**STUDY MATERIAL**
= = = =

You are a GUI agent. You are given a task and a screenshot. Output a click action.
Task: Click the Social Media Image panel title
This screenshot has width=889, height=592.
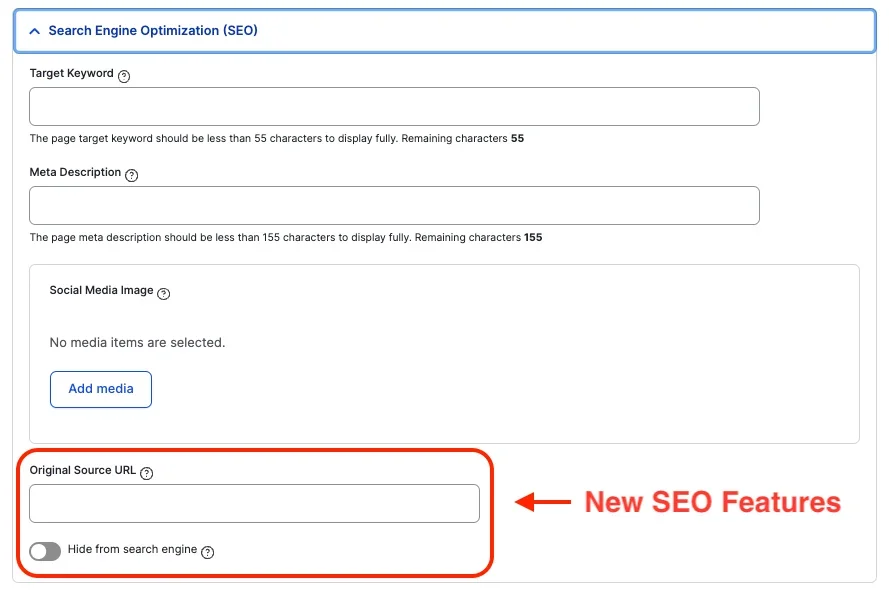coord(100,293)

= = = =

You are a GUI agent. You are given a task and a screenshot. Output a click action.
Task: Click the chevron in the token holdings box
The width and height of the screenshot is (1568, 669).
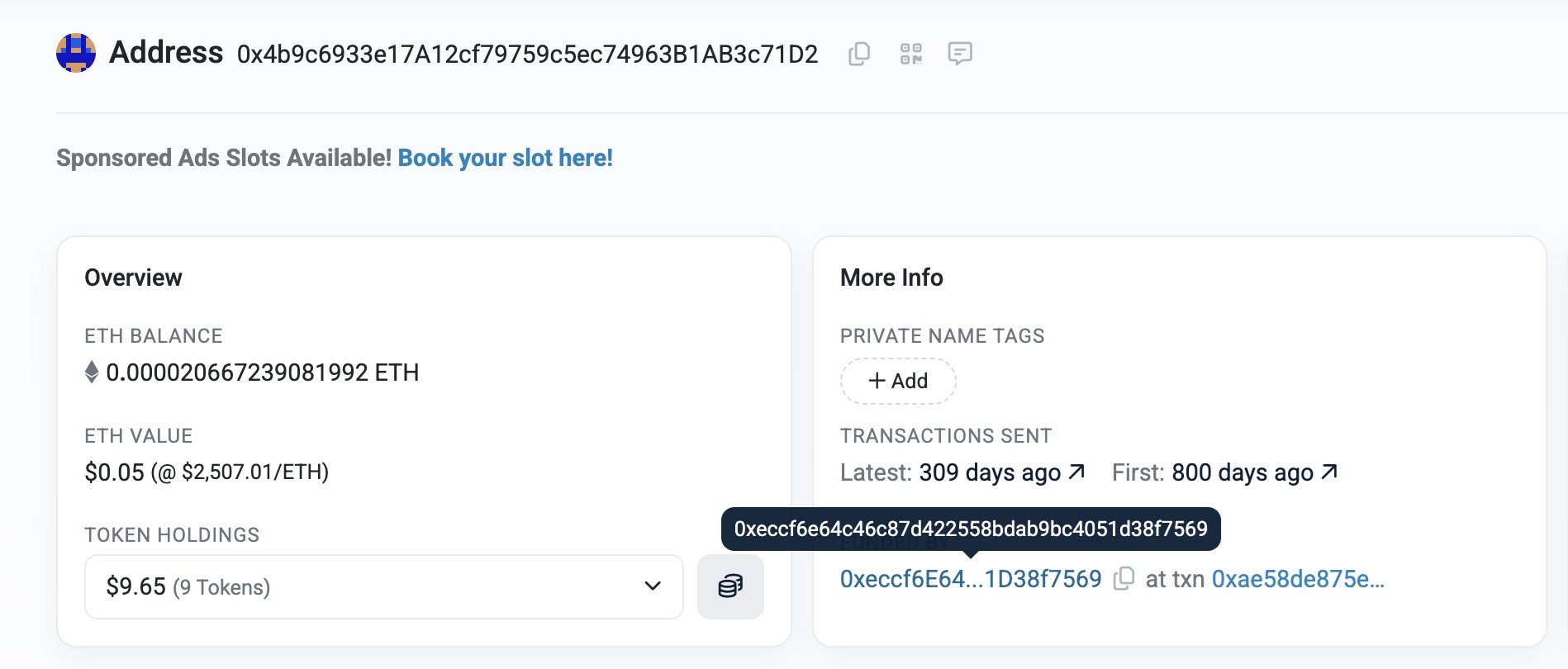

= = = =

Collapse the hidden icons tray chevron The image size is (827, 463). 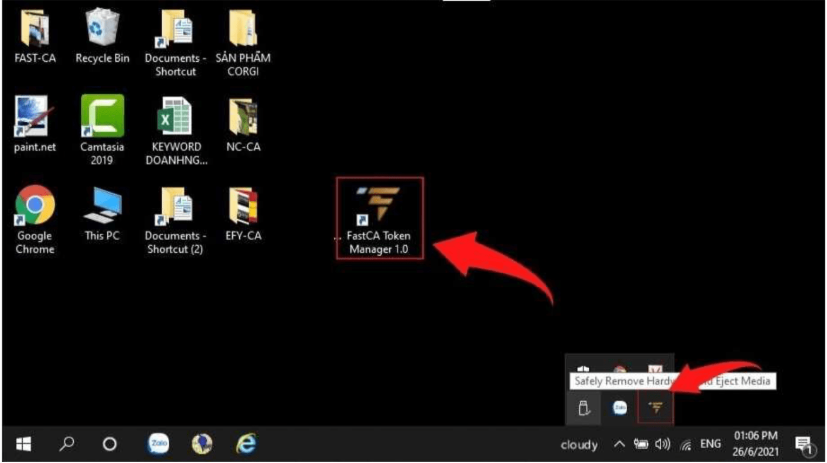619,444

= = = =

**GOAL OF THE EXERCISE**
In the listing above, locate the line containing "Task: Click the chevron" and the line containing "The width and", then transcribe both and every line between them verbatim.

**YOUR RESPONSE**
Task: Click the chevron in the token holdings box
The width and height of the screenshot is (1568, 669).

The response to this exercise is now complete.